The key roles and responsibilities regarding the Company´s internal control and risk management are defined as follows:
Board of Directors
The Board of Directors is ultimately responsible for the administration and the proper organization of the operations of the company. According to good corporate governance, the Board also ensures that the company has duly endorsed the corporate values applied to its operations. The Board approves the internal control, risk management and corporate governance policies. The Board establishes the risk-taking level and risk bearing capacity of the Company and re-evaluates them on a regular basis as part of the strategy and goal setting of the Company. The Board reports to the shareholders of the Company.

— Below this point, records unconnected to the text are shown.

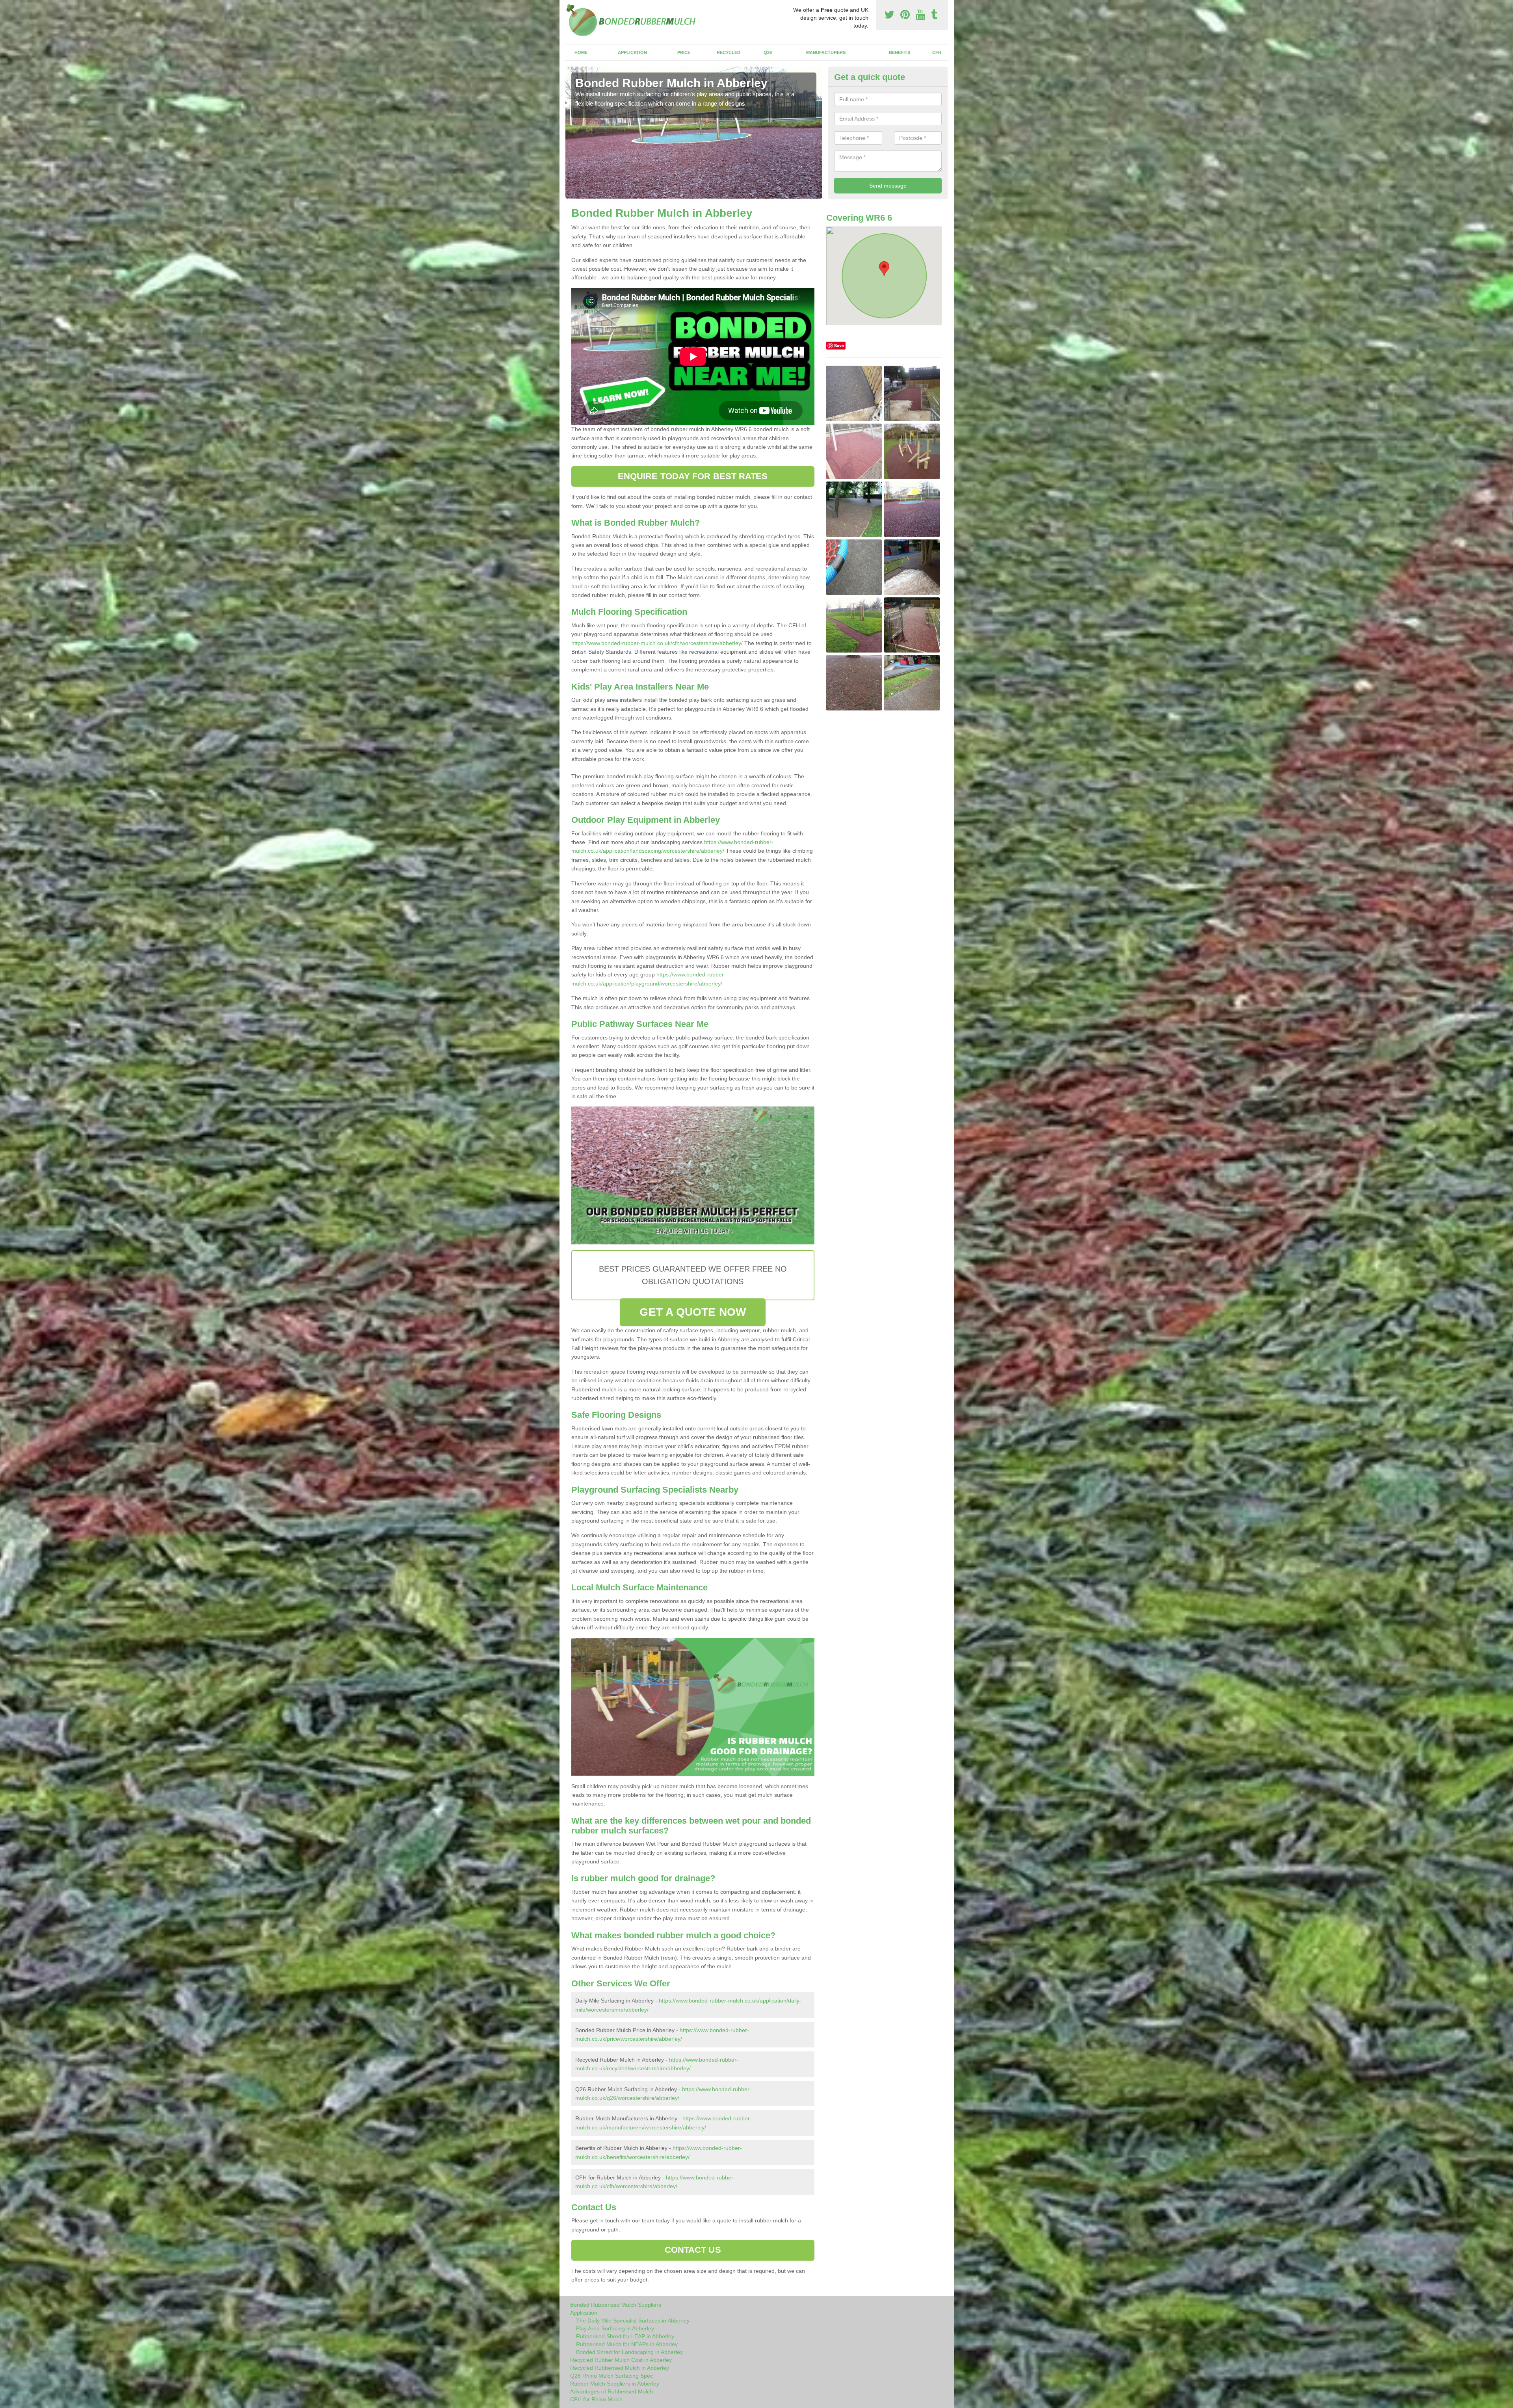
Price (683, 52)
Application (632, 52)
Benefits (899, 52)
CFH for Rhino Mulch (596, 2399)
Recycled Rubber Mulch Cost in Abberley (621, 2360)
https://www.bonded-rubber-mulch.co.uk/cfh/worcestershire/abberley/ (657, 643)
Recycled (728, 52)
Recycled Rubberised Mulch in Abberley (619, 2368)
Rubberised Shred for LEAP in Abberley (625, 2336)
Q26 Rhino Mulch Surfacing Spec (611, 2376)
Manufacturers (826, 52)
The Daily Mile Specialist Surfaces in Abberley (633, 2320)
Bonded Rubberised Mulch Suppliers (615, 2305)
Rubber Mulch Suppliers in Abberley (614, 2383)
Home (580, 52)
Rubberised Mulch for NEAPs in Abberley (627, 2344)
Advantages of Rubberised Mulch (611, 2391)
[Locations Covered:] (569, 6)
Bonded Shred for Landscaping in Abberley (629, 2352)
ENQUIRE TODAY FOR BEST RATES (693, 476)
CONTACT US (693, 2250)
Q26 (768, 52)
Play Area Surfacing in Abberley (615, 2328)
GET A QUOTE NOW (692, 1312)
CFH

Audit Committee is responsible for the following internal control related duties:
- to monitor the reporting process of financial statements;
- to supervise the financial reporting process;
- to monitor the efficiency of the company´s internal control, internal audit, if applicable, and risk management systems;
- to review the description of the main features of the internal control and risk management systems pertaining to the financial reporting process, which is included in the company´s corporate governance statement; and
- to monitor the statutory audit of the financial statements and consolidated financial statements.
More detailed descriptions how Audit Committee is fulfilling its monitoring role are defined in Committee´s annual plan. The Audit Committee reports to the Board of Directors of the Company.
Chief Executive Officer
CEO is in charge of the day-to-day management of the Company in accordance with the instructions and orders given by the Board. CEO sets the ground of the internal control environment by providing leadership and direction to senior managers and reviewing the way they are controlling the business. CEO is in charge of the risk management process of the Company and its continuous development, allocation of resources to the work, review of risk management policies as well as defining the principles of operation and overall process. CEO reports to the Board on risk management as part of the monthly reporting. The CEO and the Management Group, which operates under CEO, are responsible for the management of risks endangering the fulfillment of objectives set to the Company.
The members of the Management Group are responsible for internal control implementation in their responsibility areas. More specific internal control policies and procedures are established within the principles set by the Board and CEO. Additionally, the management of the sub-group and the Group Management are responsible for implementing risk management practices in planning cycle and daily operations, and ensure the adherence of
- internal policies; and
- ethical values
- in their designated responsibility areas.
- ensures a setup of adequate control activities for product and service areas in cooperation with the business management;
- follows the adequacy and effectiveness of control activities; and
- ensures that external reporting is correct, timely and in compliance with regulations.
Finance function does not have a separate internal control function. CFO reports any supervisory findings to the Audit Committee.
Chief Legal Officer ensures that the Group´s corporate governance practices comply with the law and that legal matters of the Group are handled appropriately, in particular the contractual risks relating to business operations.
The Company has no specific internal audit organization. This is taken into account in the content and scope of the annual audit plan. On the one hand, external auditing focuses on specific areas in turn to be audited, and on the other hand, on separately agreed priority areas.